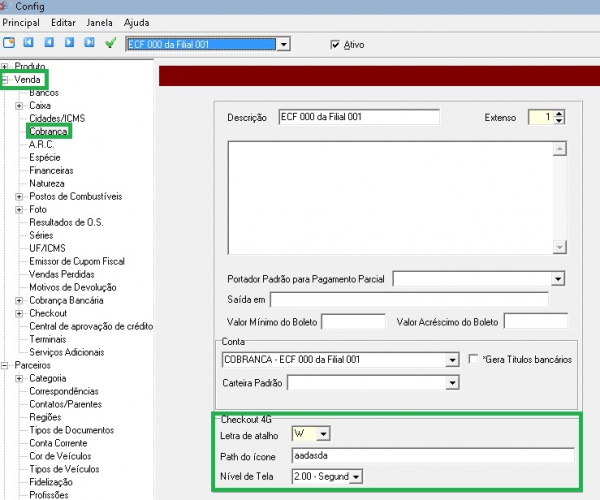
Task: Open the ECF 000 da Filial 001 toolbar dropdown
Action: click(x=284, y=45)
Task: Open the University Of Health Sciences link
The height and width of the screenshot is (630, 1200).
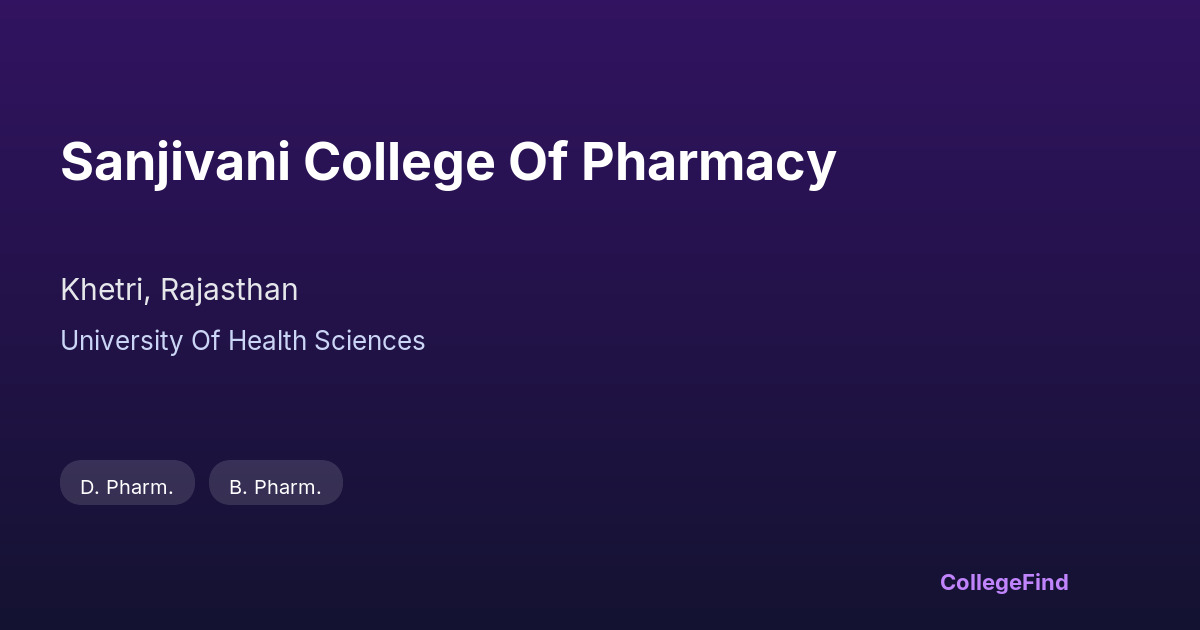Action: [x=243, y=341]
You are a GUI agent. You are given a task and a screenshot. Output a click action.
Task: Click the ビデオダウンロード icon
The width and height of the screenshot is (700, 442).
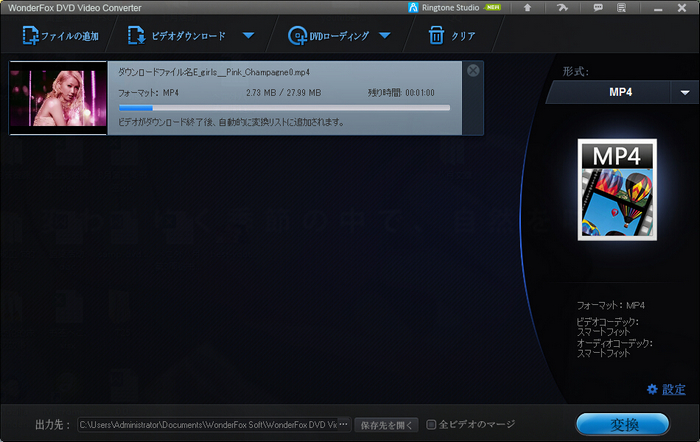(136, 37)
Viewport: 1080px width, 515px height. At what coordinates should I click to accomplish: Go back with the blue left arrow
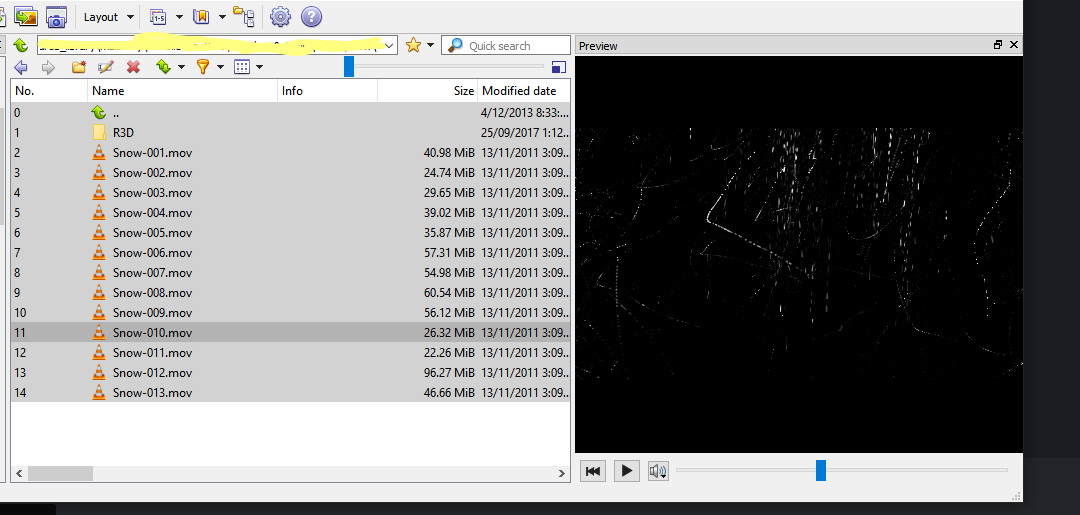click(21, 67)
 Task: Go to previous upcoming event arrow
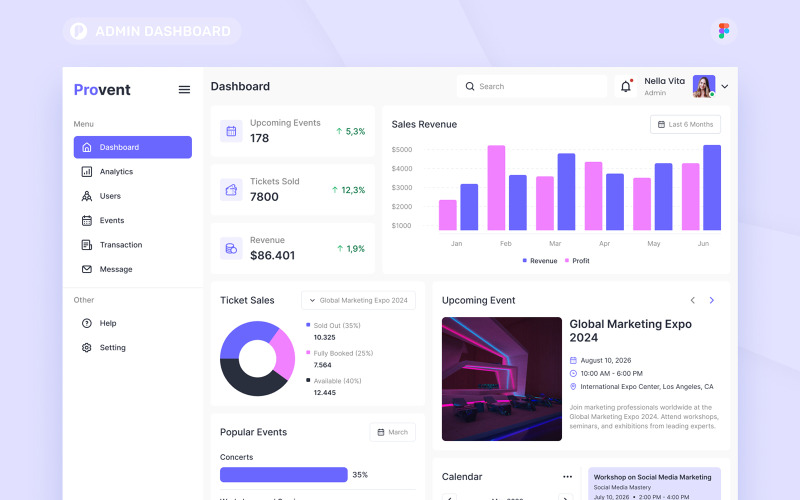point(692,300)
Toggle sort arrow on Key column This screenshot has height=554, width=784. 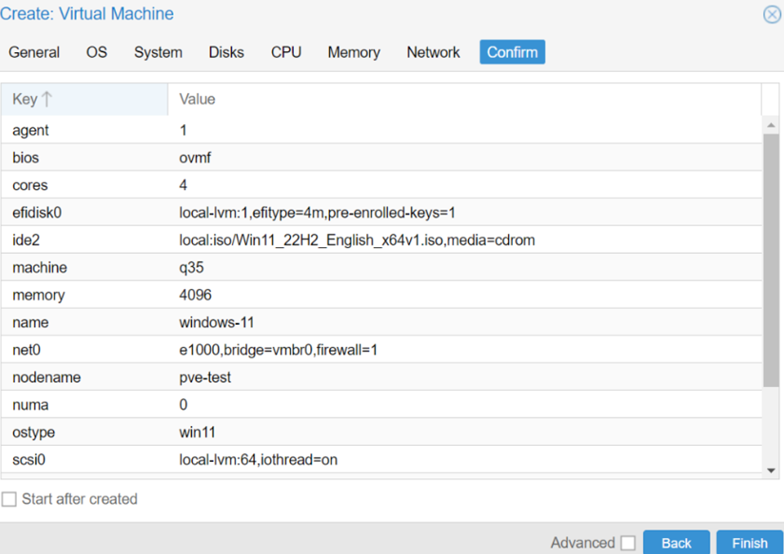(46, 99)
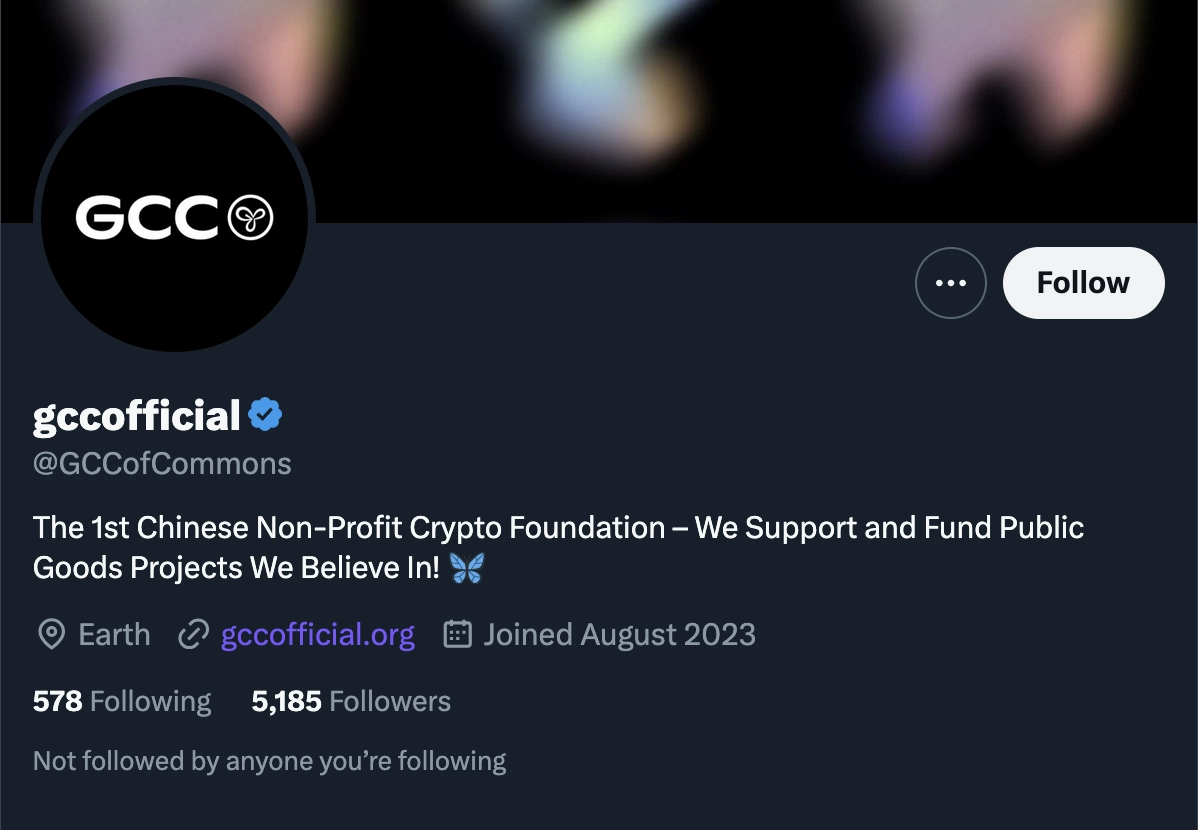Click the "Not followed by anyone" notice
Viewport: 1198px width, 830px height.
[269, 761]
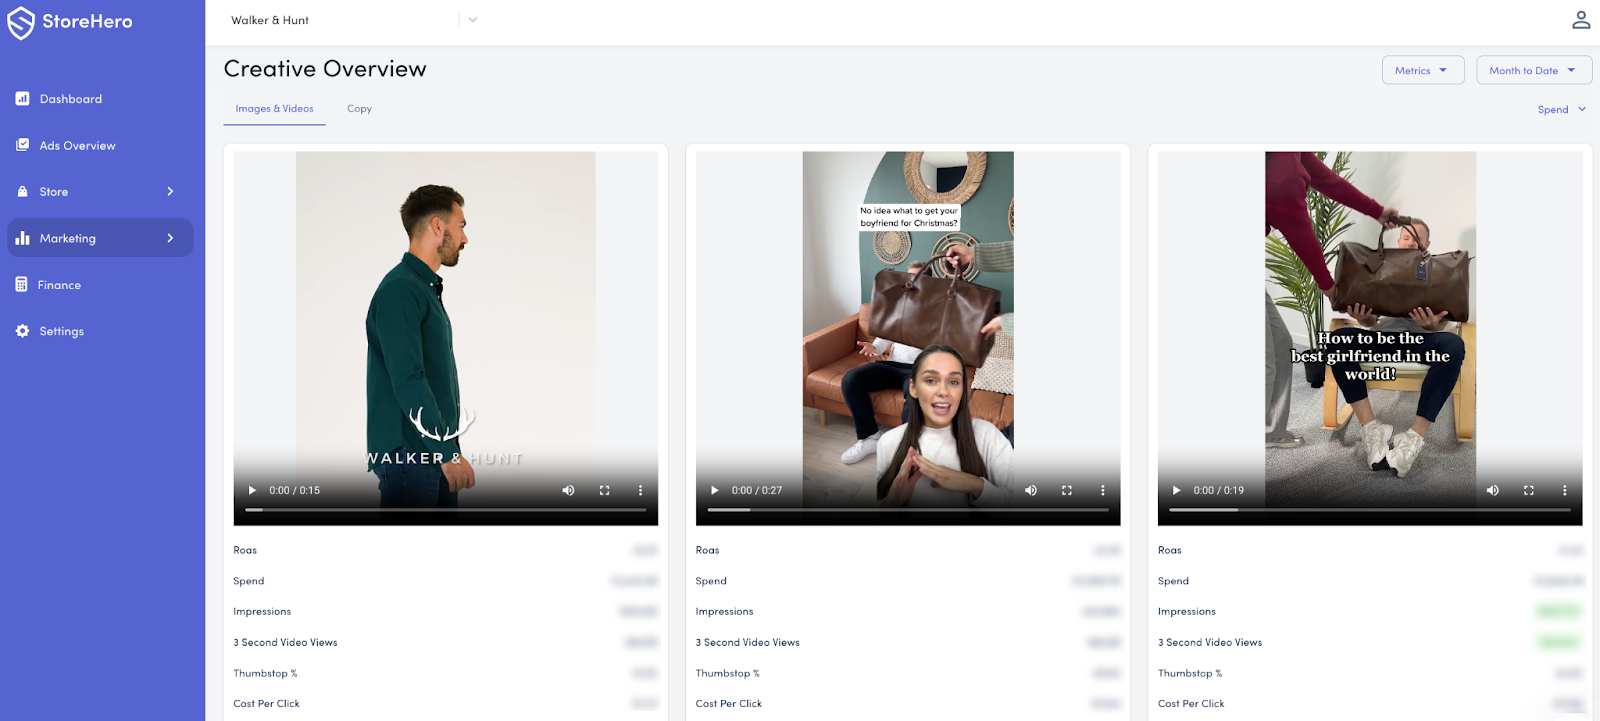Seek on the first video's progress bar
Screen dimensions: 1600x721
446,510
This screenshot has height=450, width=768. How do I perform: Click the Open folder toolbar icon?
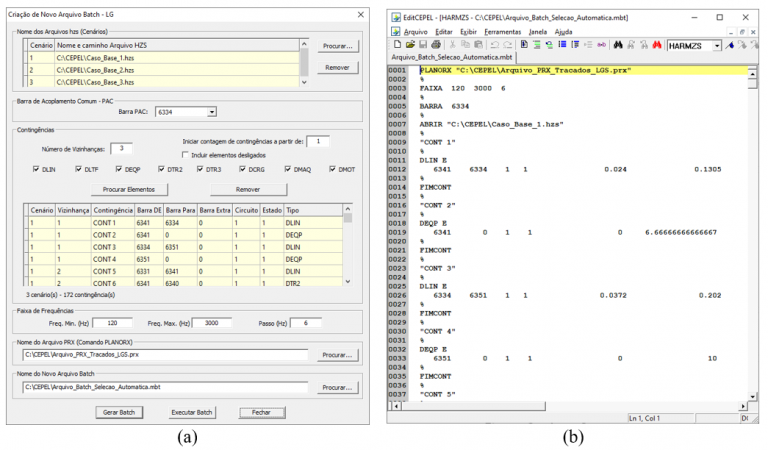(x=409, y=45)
────────────────────
__Activity__
Restate word for word the lines from the one containing "This screenshot has height=450, width=768." through the end of the material above, both included, and nothing besides; drop the pictures.

__Solved problem__
This screenshot has height=450, width=768. How do I perform: Click the Open folder toolbar icon?
(x=409, y=45)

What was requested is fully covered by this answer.